→ TASK INSTRUCTIONS: Report every line of the entries that contains the word "will".

→ RECORDS SUPPLIED:
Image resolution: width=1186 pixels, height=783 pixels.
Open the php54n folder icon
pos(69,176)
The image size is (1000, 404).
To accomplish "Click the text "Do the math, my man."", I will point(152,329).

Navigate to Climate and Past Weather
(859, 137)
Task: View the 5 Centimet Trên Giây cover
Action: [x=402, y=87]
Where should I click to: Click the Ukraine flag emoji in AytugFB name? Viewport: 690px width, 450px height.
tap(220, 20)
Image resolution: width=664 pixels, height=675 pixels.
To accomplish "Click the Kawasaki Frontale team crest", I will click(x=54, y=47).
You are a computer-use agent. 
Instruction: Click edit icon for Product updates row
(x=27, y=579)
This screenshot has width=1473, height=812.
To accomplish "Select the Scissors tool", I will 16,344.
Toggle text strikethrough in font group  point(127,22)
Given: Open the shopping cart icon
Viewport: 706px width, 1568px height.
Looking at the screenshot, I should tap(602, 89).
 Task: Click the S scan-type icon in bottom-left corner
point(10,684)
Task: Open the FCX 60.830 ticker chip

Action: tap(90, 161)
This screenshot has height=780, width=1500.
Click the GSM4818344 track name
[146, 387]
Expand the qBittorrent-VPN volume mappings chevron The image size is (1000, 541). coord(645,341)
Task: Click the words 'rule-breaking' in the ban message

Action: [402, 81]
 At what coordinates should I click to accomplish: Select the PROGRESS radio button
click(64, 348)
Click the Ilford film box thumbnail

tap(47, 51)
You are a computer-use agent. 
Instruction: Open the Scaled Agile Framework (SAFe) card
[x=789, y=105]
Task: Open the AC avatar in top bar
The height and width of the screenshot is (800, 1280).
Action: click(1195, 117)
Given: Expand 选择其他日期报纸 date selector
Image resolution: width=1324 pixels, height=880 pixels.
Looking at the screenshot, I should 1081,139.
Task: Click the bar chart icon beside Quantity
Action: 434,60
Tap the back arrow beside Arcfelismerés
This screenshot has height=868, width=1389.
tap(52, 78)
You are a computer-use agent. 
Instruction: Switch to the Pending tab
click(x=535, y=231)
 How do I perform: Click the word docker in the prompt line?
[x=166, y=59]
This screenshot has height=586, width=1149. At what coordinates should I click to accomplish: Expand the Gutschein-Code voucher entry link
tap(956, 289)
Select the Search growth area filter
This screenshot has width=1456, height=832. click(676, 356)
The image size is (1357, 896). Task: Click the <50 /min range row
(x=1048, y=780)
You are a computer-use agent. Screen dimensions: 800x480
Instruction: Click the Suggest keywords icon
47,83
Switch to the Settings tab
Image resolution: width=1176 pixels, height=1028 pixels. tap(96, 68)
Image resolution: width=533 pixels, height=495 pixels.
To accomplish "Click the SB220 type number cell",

→ WRITTEN SOLUTION:
To accomplish "Click the text "Do the math, my man."", I will point(152,329).
To accomplish "Click the Kawasaki Frontale team crest", I will click(x=54, y=47).
To accomplish "Select the Scissors tool", I will 16,344.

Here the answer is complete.